### DIRECTIONS
The response must reproduce every record below without alteration.

(Pixel coordinate grounding data)
***
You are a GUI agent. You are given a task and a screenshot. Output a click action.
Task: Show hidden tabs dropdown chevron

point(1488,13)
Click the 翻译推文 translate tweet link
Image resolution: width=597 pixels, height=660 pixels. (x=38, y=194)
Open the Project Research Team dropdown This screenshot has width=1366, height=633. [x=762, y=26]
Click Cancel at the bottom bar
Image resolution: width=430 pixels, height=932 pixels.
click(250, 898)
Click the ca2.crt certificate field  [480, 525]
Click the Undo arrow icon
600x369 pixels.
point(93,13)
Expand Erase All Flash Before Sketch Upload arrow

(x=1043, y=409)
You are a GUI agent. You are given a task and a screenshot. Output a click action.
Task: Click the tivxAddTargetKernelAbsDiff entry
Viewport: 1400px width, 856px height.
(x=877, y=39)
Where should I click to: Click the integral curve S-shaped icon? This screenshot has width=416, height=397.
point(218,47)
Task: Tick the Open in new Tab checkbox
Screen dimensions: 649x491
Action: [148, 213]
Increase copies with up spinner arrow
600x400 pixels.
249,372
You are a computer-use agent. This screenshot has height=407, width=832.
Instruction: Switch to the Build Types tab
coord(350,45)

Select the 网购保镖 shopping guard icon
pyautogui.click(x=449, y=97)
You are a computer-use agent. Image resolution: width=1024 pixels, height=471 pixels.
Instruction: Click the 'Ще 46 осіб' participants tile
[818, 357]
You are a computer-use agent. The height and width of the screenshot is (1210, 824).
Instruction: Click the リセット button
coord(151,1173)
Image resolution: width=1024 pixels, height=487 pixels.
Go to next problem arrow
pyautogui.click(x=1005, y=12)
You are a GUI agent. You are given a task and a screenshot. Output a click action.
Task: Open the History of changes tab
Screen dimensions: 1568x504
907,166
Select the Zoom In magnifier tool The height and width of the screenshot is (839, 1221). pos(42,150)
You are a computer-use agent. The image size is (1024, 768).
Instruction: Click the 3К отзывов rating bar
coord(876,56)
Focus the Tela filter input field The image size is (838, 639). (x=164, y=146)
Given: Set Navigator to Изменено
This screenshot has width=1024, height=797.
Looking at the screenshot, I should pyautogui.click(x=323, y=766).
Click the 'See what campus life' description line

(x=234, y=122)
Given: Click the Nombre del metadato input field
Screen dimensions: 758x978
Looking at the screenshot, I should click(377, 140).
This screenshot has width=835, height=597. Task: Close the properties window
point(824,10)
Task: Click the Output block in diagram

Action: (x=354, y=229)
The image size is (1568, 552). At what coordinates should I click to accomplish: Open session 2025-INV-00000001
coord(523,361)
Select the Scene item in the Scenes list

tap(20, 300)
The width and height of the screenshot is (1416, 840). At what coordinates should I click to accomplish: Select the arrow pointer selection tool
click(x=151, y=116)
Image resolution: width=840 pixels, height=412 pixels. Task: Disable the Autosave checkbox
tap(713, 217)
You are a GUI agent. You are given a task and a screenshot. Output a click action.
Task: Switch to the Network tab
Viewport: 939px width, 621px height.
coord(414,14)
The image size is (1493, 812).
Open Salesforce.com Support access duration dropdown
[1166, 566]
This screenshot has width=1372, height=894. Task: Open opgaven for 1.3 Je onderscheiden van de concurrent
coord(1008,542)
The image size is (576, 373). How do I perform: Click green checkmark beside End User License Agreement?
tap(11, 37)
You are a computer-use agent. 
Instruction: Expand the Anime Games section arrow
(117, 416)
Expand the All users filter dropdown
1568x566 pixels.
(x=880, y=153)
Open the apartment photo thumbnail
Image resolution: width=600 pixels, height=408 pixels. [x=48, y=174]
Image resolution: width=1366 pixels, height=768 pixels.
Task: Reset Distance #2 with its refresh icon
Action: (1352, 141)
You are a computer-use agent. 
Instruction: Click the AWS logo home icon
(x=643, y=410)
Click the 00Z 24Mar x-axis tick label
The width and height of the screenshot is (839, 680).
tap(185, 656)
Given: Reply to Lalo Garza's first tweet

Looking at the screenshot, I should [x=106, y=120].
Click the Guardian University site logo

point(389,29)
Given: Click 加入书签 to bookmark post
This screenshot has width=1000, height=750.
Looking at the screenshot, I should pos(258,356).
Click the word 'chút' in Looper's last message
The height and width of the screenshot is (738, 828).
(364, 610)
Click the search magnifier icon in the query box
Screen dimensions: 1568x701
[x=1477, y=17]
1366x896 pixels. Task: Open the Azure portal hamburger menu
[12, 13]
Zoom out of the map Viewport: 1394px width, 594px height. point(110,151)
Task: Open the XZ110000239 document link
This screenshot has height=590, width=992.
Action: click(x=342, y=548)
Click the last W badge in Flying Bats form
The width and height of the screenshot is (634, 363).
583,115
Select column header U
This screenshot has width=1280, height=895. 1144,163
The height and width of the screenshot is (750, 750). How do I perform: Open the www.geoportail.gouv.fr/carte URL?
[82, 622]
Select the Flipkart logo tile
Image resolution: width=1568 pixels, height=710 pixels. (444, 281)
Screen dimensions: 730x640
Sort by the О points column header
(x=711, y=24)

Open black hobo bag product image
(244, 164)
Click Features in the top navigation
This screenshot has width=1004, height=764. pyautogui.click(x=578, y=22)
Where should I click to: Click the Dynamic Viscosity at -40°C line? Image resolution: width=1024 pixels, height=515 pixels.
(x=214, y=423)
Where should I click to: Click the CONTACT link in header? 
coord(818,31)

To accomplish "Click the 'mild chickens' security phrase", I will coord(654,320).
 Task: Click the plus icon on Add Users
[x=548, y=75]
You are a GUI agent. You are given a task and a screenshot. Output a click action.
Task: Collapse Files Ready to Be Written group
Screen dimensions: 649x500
***
### OUTPUT
You are a GUI agent. You are given a task and a screenshot. Output a click action.
Task: Show hidden tabs dropdown chevron

point(1488,13)
Click the 翻译推文 translate tweet link
Image resolution: width=597 pixels, height=660 pixels. (x=38, y=194)
Open the Project Research Team dropdown This screenshot has width=1366, height=633. [x=762, y=26]
Click Cancel at the bottom bar
Image resolution: width=430 pixels, height=932 pixels.
click(250, 898)
Click the ca2.crt certificate field  [480, 525]
Click the Undo arrow icon
600x369 pixels.
point(93,13)
Expand Erase All Flash Before Sketch Upload arrow

(x=1043, y=409)
You are a GUI agent. You are given a task and a screenshot. Output a click action.
Task: Click the tivxAddTargetKernelAbsDiff entry
Viewport: 1400px width, 856px height.
(x=877, y=39)
Where should I click to: Click the integral curve S-shaped icon? This screenshot has width=416, height=397.
point(218,47)
Task: Tick the Open in new Tab checkbox
Screen dimensions: 649x491
Action: [148, 213]
Increase copies with up spinner arrow
600x400 pixels.
249,372
You are a computer-use agent. This screenshot has height=407, width=832.
Instruction: Switch to the Build Types tab
coord(350,45)

Select the 网购保镖 shopping guard icon
pyautogui.click(x=449, y=97)
You are a computer-use agent. Image resolution: width=1024 pixels, height=471 pixels.
Instruction: Click the 'Ще 46 осіб' participants tile
[818, 357]
You are a computer-use agent. The height and width of the screenshot is (1210, 824).
Instruction: Click the リセット button
coord(151,1173)
Image resolution: width=1024 pixels, height=487 pixels.
Go to next problem arrow
pyautogui.click(x=1005, y=12)
You are a GUI agent. You are given a task and a screenshot. Output a click action.
Task: Open the History of changes tab
Screen dimensions: 1568x504
907,166
Select the Zoom In magnifier tool The height and width of the screenshot is (839, 1221). pos(42,150)
You are a computer-use agent. The image size is (1024, 768).
Instruction: Click the 3К отзывов rating bar
coord(876,56)
Focus the Tela filter input field The image size is (838, 639). (x=164, y=146)
Given: Set Navigator to Изменено
This screenshot has width=1024, height=797.
Looking at the screenshot, I should pyautogui.click(x=323, y=766).
Click the 'See what campus life' description line

(x=234, y=122)
Given: Click the Nombre del metadato input field
Screen dimensions: 758x978
Looking at the screenshot, I should click(377, 140).
This screenshot has width=835, height=597. Task: Close the properties window
point(824,10)
Task: Click the Output block in diagram

Action: (x=354, y=229)
The image size is (1568, 552). At what coordinates should I click to accomplish: Open session 2025-INV-00000001
coord(523,361)
Select the Scene item in the Scenes list

tap(20, 300)
The width and height of the screenshot is (1416, 840). At what coordinates should I click to accomplish: Select the arrow pointer selection tool
click(x=151, y=116)
Image resolution: width=840 pixels, height=412 pixels. Task: Disable the Autosave checkbox
tap(713, 217)
You are a GUI agent. You are given a task and a screenshot. Output a click action.
Task: Switch to the Network tab
Viewport: 939px width, 621px height.
coord(414,14)
The image size is (1493, 812).
Open Salesforce.com Support access duration dropdown
[1166, 566]
This screenshot has width=1372, height=894. Task: Open opgaven for 1.3 Je onderscheiden van de concurrent
coord(1008,542)
The image size is (576, 373). How do I perform: Click green checkmark beside End User License Agreement?
tap(11, 37)
You are a computer-use agent. 
Instruction: Expand the Anime Games section arrow
(117, 416)
Expand the All users filter dropdown
1568x566 pixels.
(x=880, y=153)
Open the apartment photo thumbnail
Image resolution: width=600 pixels, height=408 pixels. [x=48, y=174]
Image resolution: width=1366 pixels, height=768 pixels.
Task: Reset Distance #2 with its refresh icon
Action: (1352, 141)
You are a computer-use agent. 
Instruction: Click the AWS logo home icon
(x=643, y=410)
Click the 00Z 24Mar x-axis tick label
The width and height of the screenshot is (839, 680).
tap(185, 656)
Given: Reply to Lalo Garza's first tweet

Looking at the screenshot, I should [x=106, y=120].
Click the Guardian University site logo

point(389,29)
Given: Click 加入书签 to bookmark post
This screenshot has width=1000, height=750.
Looking at the screenshot, I should pos(258,356).
Click the word 'chút' in Looper's last message
The height and width of the screenshot is (738, 828).
(364, 610)
Click the search magnifier icon in the query box
Screen dimensions: 1568x701
[x=1477, y=17]
1366x896 pixels. Task: Open the Azure portal hamburger menu
[12, 13]
Zoom out of the map Viewport: 1394px width, 594px height. point(110,151)
Task: Open the XZ110000239 document link
This screenshot has height=590, width=992.
Action: click(x=342, y=548)
Click the last W badge in Flying Bats form
The width and height of the screenshot is (634, 363).
583,115
Select column header U
This screenshot has width=1280, height=895. 1144,163
The height and width of the screenshot is (750, 750). How do I perform: Open the www.geoportail.gouv.fr/carte URL?
[82, 622]
Select the Flipkart logo tile
Image resolution: width=1568 pixels, height=710 pixels. (444, 281)
Screen dimensions: 730x640
Sort by the О points column header
(x=711, y=24)

Open black hobo bag product image
(244, 164)
Click Features in the top navigation
This screenshot has width=1004, height=764. pyautogui.click(x=578, y=22)
Where should I click to: Click the Dynamic Viscosity at -40°C line? Image resolution: width=1024 pixels, height=515 pixels.
(x=214, y=423)
Where should I click to: Click the CONTACT link in header? 
coord(818,31)

To accomplish "Click the 'mild chickens' security phrase", I will coord(654,320).
 Task: Click the plus icon on Add Users
[x=548, y=75]
You are a GUI agent. You are given a task and a screenshot. Output a click action.
Task: Collapse Files Ready to Be Written group
Screen dimensions: 649x500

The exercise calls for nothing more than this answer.